While the strip steadily evolved into a worldwide, near-ubiquitous phenomenon, it was by no means obvious that this strange, highly personal strip would ever achieve such success. Because it was designed to take up little space on a printed page, there wasn’t much room for eye-grabbing visuals. But revolutions can sneak up on you. I often liken the effect Peanuts must have had on the comics page to the one Marlon Brando had on the movie screen. In Brando’s first film (The Men, 1950), he is an incongruous presence: his messy but vivid style of acting is at odds with the overt theatricality of everyone else’s, almost as if we are watching two different films simultaneously. Brando’s performance is more naturalistic, and thus seems more modern, less stilted; in the same film, we can see the beginning of a new style of film acting, and the death of an older one. Similarly, before Peanuts, depression and neurosis were not topics commonly discussed in the funnies. With Peanuts, Schulz brought a gamut of new emotions and sensations to the comics: tenderness, melancholia, isolation, frustration, joy, spleen, fury.

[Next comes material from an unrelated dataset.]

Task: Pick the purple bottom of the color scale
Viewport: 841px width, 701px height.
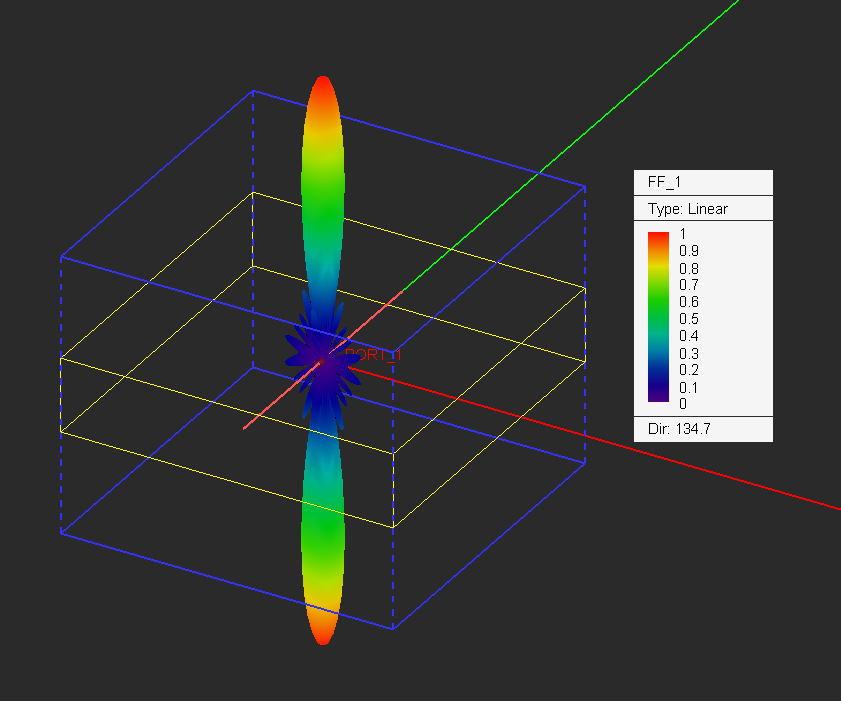Action: click(658, 397)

Charles Schulz liberated the funny pages, all the while sustaining this self-examination under the microscope of public scrutiny, even through the debilitating pain that caused the lines to get shaky in the strip’s latter years. What would have readily destroyed another artist was transformed by Schulz into the aesthetic of the strip. I can attest that giving up on drawing is the easiest thing in the world to do; Schulz must have been a rock made of 100 percent willpower. We cartoonists all owe him a debt of gratitude, even if we have absorbed Peanuts second- or thirdhand: every awkward pause, tragic punchline, stretched-out uncomfortable post-punchline moment, philosophical meandering, every strip with an inanimate object expressing its thoughts—all of these have their roots in Peanuts.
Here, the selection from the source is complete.